[Start of TEXT]

In terms of earnings, I sold £5,630.85 worth of books from the Fiction & Feeling shop online. That’s not that much, but it is up 718% from 2017, so woo!
I made £275 in retailer sales. I am very bad at approaching book shops and asking them to stock my books. That is something I really need to improve on. I just find it absolutely terrifying. I have bad enough social anxiety as it is, asking someone to take a chance on this book you’ve made just seems next level. (Dear reader, you can help me in this by approaching your local bookseller and asking for my books! :D)
I sold 68 Kindle versions of books through Amazon which made me $436.61, with 80% of that coming from Amazon.com US sales.
And I also made £39,380 through the Becoming Dangerous Kickstarter. That seems like a lot. But I ended up spending £46,961.61 on that project. I didn’t collect enough money from backers for shipping. I had to print some of the books twice. And making the hardcover edition was very very expensive. It looks gorgeous, but it cost A LOT. I really believe in paying contributors what’s they’re worth so paying the artists for the hardcover took a big bite out of the budget (uh, there was no budget for this book, it was a bad move. But it’s so pretty! Please buy it!)
I have paid out £11,400 in author payments and £624.24 in royalties.
I think I’m operating in the red? Let me add this all up: expenses of £58,985.85, earnings of £45,721.85. Ah, yep. Well, that is unfortunate. (SPLIT is still available to purchase and you can pre-order the US version of Becoming Dangerous now, ha!)

[End of TEXT]
[Start of STORED DATA]

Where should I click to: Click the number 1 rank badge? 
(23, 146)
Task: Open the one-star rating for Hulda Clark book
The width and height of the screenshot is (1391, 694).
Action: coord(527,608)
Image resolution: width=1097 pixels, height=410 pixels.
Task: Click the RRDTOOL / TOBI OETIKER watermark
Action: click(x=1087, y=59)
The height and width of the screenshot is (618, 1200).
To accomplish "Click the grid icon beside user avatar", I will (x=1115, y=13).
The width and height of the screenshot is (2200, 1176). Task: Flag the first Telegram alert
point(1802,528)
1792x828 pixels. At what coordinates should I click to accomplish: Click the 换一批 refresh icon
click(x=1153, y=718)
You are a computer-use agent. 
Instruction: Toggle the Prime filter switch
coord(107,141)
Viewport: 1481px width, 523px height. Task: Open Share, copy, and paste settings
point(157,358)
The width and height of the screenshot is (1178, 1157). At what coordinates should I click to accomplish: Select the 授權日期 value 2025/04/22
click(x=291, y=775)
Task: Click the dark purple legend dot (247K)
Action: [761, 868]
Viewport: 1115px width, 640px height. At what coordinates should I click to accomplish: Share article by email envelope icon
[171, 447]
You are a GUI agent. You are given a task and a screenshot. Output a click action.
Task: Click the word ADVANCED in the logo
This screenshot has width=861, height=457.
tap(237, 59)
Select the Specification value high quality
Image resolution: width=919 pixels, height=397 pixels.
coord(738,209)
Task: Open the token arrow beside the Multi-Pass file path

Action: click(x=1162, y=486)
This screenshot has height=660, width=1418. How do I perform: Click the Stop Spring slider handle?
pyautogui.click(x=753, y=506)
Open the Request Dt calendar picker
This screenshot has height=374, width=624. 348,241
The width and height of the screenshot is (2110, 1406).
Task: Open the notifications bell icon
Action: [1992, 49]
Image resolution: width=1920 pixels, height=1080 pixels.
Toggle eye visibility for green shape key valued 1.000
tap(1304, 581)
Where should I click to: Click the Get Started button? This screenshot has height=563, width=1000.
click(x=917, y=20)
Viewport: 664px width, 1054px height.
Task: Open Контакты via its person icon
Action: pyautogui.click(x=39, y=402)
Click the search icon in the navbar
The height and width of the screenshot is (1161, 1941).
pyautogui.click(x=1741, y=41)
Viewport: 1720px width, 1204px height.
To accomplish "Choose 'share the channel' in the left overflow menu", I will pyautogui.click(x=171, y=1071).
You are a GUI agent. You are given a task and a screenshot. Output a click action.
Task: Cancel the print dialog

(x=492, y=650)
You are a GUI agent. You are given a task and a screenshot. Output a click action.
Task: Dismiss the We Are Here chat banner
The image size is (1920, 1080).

[End of STORED DATA]

> **CHALLENGES**
1. Reproduce the earnings report word for word, starting at "In terms of" and ending at "2017, so woo!".
2. Carry the earnings report forward from its final sentence.
None of the material matters here.

> **RESPONSES PER TASK**
1.
In terms of earnings, I sold £5,630.85 worth of books from the Fiction & Feeling shop online. That’s not that much, but it is up 718% from 2017, so woo!

2.
Knowing now that I made -£13,264 last year, does it change how I feel about the successes of 2018? Yes. Yes, it does. I must be doing something wrong. I’ve felt pretty stuck with my publishing career lately, and this kind of highlights that fact. I really need distribution so my books can continue to make money, but I’ve tried several times with several distributors and have been turned down. There must be something else I’m doing wrong. Hm. By the way, I’m able to run this far into debt because my partner, Jamie McKelvie, is a very successful comic book artist and very kindly formed a business with me so I could publish the books I always wanted to publish.
Anyway, 2018 was a failure! But I felt good about the projects I put out there and the way I made them happen. I’m happy about the people I’ve gotten to work with and the values I’ve been able to uphold while I do my work.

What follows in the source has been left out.